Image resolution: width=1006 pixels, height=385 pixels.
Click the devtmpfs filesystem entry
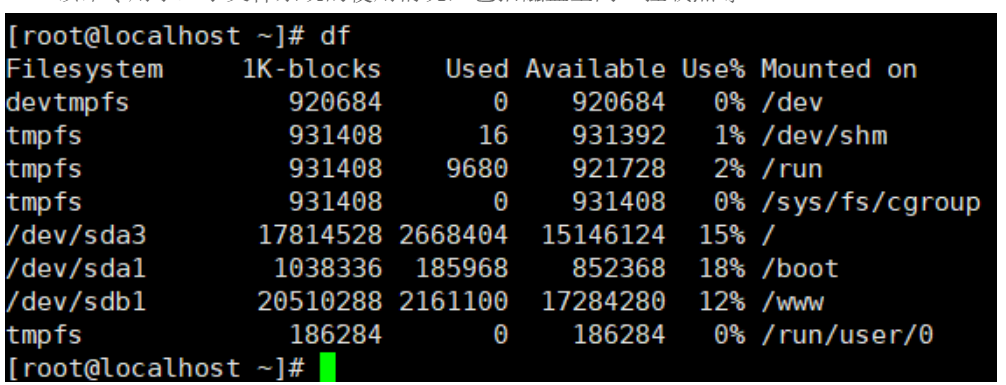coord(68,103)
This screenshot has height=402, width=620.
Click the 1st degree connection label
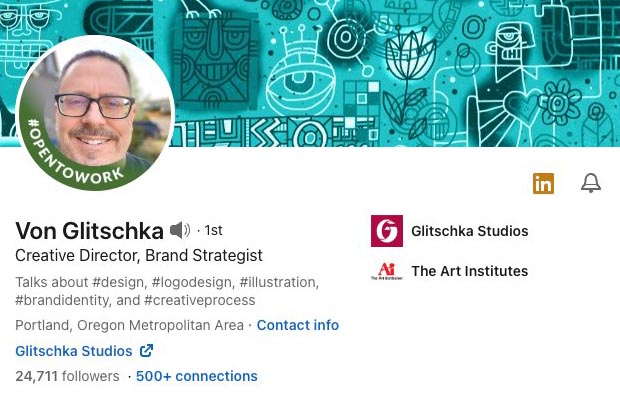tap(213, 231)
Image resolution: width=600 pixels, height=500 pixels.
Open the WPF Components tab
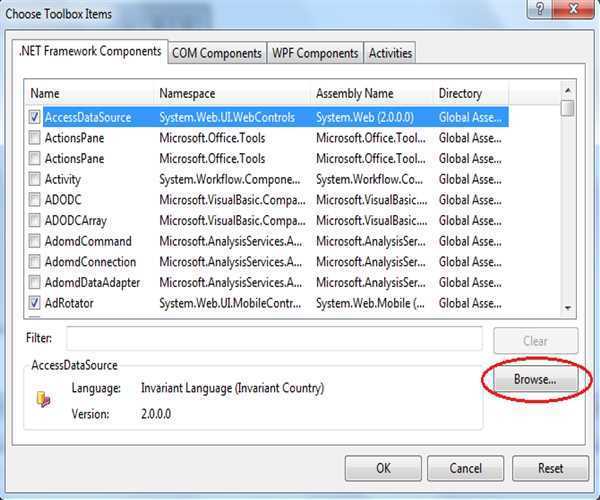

+++

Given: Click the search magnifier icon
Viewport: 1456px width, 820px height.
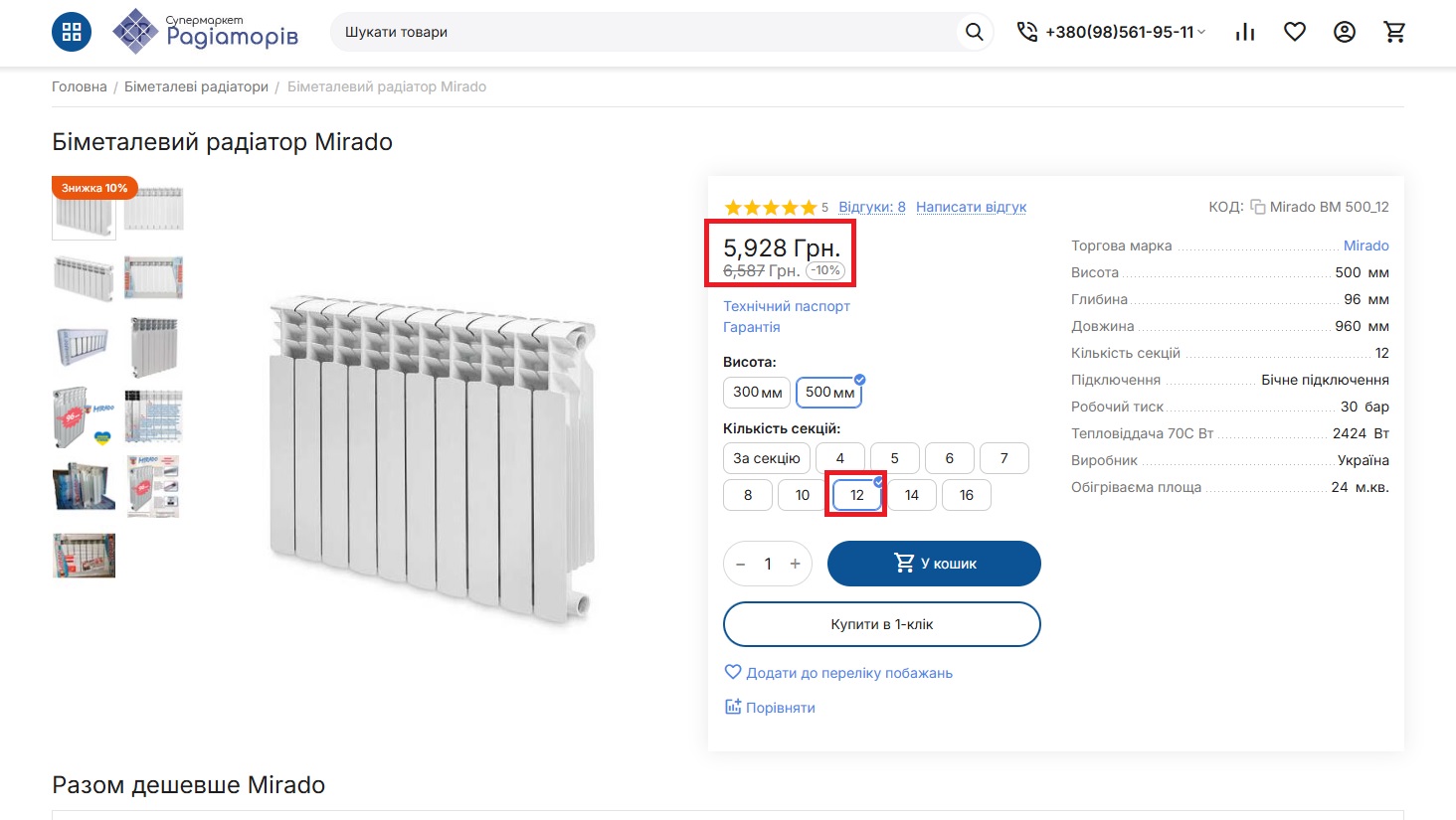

+++

Assignment: Return the span of lines in the data above that opens at the line with "Given: Click the search magnifier icon" and closes at the line with "Viewport: 1456px width, 820px height.", exactly, ends included, nothing else.

Answer:
Given: Click the search magnifier icon
Viewport: 1456px width, 820px height.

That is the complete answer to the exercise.